- _Work to complete_
Only the lines from the one containing "You are a computer-use" through the end of the records should be retyped, exactly and including both ends; pictures stay out.

- _Given entries_
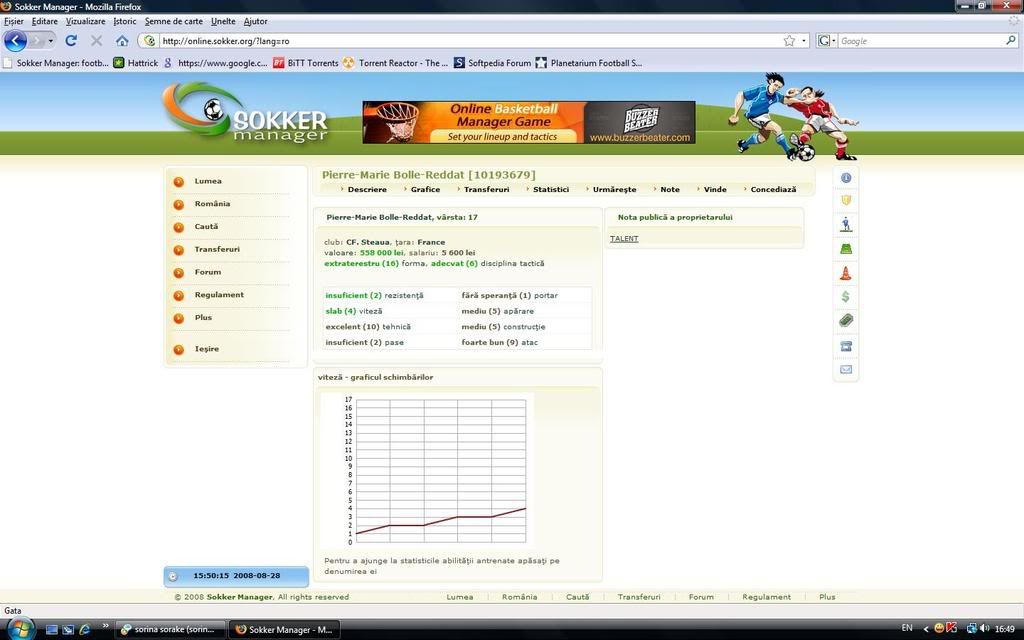Open the yellow shield club icon
This screenshot has width=1024, height=640.
tap(846, 200)
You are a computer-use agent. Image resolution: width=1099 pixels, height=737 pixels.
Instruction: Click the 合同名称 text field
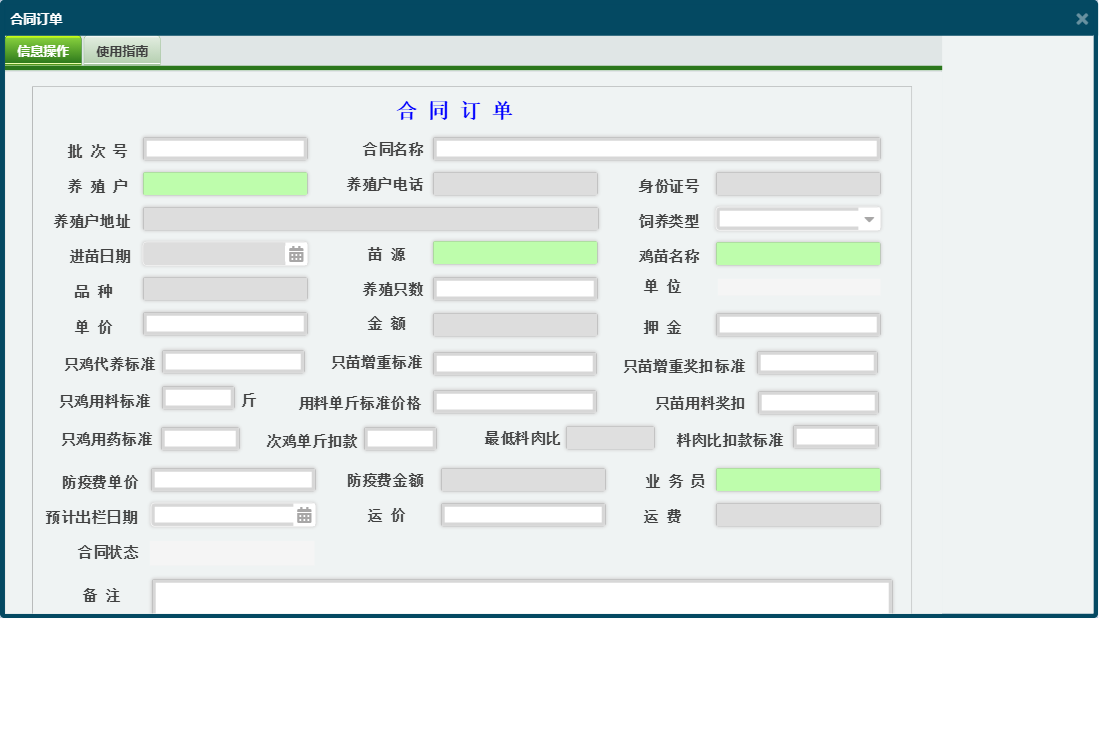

- _Solution_
You are a computer-use agent. Image resolution: width=1099 pixels, height=737 pixels.
Instruction: Click the 合同名称 text field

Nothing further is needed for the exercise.